If money was supplied in an unregulated market on the basis of private property, then society - through the market - would replace government paper with gold and silver as money. None of these current problems would have arisen on a gold standard. Why not? Because government couldn’t just keep inflating the money supply by printing paper and passing it off as real wealth, in pursuit of collectivist agendas of wealth re-distribution.

What is the function of the Federal Reserve? It is to manipulate the price of money so as to manipulate the supply. Is this a free market in money? No. It is a regulated market.

Why is it regulated? Because the government thinks it can make for a better society by centrally planning the values and actions of the population.

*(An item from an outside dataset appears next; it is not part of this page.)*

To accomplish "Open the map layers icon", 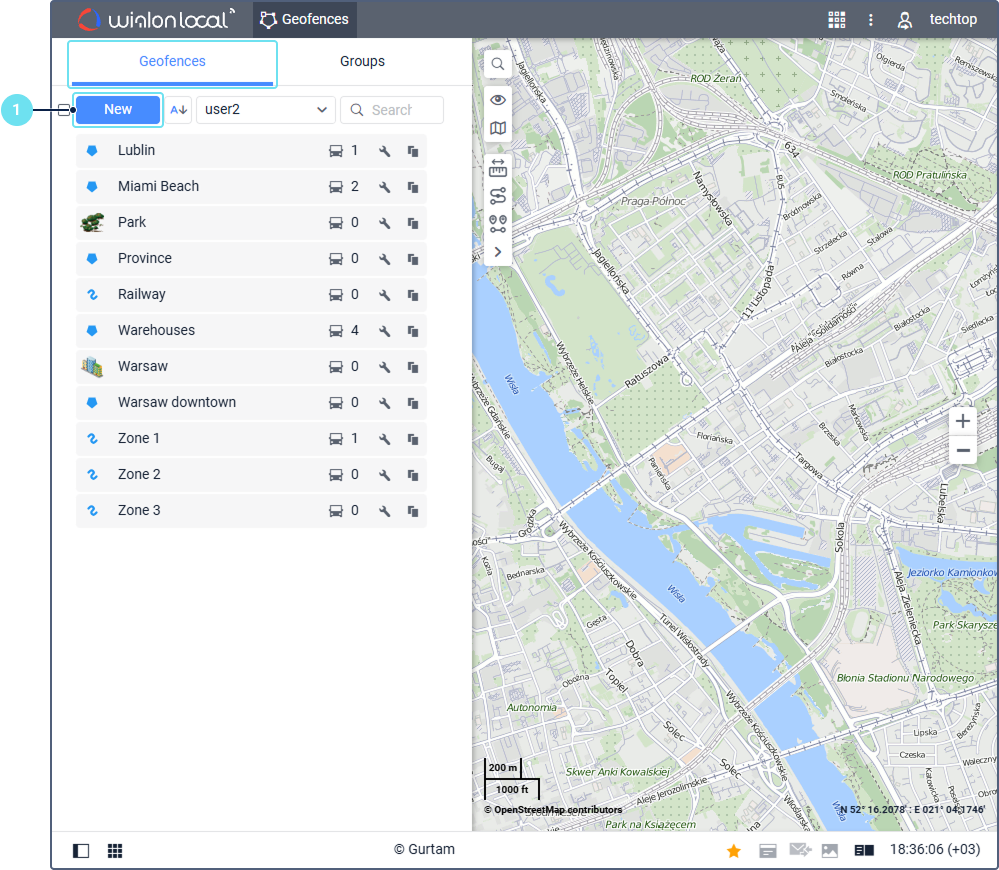I will tap(498, 128).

Is this capitalist? No, it’s the opposite. Capitalism means the private ownership of the means of production, not government ownership and control of them with a view to central planning. Get it?

Why does government do it? Because they think that by manipulating the money supply, they really can make real wealth, stabilise the economy, and do social justice. Why do they think that? How can they believe they can make real wealth just by printing paper, and do social justice by fraud and theft?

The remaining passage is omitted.